Modified granular impact force laws for the OSIRIS-REx touchdown on the
surface of asteroid (101955) Bennu
Abstract
The OSIRIS-REx mission collected a sample from the surface of the
asteroid (101955) Bennu in October 2020. Here we study the impact of the
OSIRIS-REx Touch-and-Go Sampling Acquisition Mechanism (TAGSAM)
interacting with the surface of an asteroid in the framework of granular
physics. Traditional approaches to estimating the penetration depth of a
projectile into a granular medium include force laws and scaling
relationships formulated from laboratory experiments in
terrestrial-gravity conditions. However, it is unclear that these
formulations extend to the OSIRIS-REx scenario of a 1300-kg spacecraft
interacting with regolith in a microgravity environment. We studied the
TAGSAM interaction with Bennu through numerical simulations using two
collisional codes, pkdgrav and GDC-i. We validated their accuracy by
reproducing the results of laboratory impact experiments in terrestrial
gravity. We then performed TAGSAM penetration simulations varying the
following geotechnical properties of the regolith: packing fraction (P),
bulk density, inter-particle cohesion (σc), and angle of friction (ɸ).
We find that the outcome of a spacecraft-regolith impact has a
non-linear dependence on packing fraction.

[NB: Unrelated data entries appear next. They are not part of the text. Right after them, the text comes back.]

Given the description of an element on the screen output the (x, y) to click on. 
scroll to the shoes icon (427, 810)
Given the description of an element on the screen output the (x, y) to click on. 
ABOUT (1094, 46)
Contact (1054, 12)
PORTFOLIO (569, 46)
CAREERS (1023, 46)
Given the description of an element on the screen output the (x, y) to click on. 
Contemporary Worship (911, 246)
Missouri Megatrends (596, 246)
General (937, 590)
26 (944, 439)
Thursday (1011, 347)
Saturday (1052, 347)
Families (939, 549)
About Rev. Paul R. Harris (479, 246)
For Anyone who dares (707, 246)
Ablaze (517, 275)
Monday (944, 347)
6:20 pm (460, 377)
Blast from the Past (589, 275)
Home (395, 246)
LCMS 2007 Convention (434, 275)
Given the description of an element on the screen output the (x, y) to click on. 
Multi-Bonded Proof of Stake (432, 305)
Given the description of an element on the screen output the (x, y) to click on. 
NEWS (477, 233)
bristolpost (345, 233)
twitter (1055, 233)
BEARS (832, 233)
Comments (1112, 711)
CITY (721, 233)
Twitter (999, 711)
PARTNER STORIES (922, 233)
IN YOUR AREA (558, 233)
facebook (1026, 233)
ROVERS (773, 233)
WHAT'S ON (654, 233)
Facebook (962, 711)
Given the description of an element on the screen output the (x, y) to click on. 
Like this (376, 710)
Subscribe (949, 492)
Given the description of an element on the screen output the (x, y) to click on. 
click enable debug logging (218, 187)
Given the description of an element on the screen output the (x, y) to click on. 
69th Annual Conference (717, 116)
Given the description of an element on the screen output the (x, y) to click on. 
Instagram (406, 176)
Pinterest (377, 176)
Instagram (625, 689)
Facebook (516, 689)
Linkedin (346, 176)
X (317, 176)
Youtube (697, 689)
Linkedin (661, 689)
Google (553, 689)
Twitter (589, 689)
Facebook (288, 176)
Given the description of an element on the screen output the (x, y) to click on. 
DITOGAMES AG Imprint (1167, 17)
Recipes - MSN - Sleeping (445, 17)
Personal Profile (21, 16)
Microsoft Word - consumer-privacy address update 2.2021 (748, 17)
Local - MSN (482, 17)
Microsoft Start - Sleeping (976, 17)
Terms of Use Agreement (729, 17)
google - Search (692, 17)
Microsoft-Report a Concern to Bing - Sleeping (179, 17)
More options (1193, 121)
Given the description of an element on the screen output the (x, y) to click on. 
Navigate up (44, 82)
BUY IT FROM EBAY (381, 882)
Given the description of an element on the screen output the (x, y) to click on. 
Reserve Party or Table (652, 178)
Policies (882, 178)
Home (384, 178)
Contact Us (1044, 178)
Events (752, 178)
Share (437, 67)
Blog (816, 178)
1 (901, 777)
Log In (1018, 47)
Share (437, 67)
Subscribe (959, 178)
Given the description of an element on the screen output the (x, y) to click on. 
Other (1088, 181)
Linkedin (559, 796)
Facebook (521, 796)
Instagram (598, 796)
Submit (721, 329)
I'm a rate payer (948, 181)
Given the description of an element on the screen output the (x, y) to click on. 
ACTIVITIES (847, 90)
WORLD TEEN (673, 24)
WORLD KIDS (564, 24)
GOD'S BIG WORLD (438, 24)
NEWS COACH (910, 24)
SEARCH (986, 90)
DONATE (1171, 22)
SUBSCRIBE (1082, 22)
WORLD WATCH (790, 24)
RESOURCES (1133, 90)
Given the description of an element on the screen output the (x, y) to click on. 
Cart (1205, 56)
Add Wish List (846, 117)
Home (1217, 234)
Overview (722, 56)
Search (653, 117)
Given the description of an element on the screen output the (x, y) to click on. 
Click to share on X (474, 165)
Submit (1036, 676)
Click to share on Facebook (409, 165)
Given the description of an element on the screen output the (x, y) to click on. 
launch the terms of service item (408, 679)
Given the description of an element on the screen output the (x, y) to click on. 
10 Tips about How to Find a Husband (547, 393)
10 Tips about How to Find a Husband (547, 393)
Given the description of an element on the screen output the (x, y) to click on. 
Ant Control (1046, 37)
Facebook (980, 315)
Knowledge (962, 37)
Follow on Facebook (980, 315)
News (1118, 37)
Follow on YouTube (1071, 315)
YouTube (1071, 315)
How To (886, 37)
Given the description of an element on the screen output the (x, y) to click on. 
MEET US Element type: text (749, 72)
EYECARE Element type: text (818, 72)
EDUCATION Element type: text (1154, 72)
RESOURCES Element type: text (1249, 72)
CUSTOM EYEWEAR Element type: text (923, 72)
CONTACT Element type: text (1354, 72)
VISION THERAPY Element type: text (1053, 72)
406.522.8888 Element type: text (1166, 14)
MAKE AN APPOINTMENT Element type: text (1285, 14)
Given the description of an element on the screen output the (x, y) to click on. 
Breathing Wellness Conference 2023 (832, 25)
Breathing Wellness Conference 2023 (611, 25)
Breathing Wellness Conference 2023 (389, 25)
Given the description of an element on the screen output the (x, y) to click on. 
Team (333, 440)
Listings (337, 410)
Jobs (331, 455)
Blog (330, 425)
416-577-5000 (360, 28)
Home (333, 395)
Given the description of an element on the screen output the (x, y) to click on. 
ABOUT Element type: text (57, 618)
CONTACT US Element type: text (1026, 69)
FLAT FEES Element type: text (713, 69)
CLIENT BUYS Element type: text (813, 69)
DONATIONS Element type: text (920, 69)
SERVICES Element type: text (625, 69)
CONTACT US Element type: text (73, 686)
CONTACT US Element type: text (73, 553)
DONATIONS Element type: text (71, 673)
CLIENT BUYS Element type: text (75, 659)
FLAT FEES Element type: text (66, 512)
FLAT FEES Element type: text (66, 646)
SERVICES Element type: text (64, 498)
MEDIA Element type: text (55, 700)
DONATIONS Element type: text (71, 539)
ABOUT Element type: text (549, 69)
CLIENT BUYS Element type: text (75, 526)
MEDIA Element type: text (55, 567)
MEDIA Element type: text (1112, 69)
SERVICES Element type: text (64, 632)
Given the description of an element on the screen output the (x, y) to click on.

Closely packed regolith
(P≳0.6) can effectively resist the penetration of TAGSAM if ɸ≳28° and/or
σc≳50 Pa. For loosely packed regolith (P≲0.5), the penetration depth is
governed by a drag force that scales with impact velocity to the 4/3
power, consistent with energy conservation. We discuss the importance of
low-speed impact studies for predicting and interpreting
spacecraft-surface interactions. We show that these low-energy events
also provide a framework for interpreting the burial depths of large
boulders in asteroidal regolith.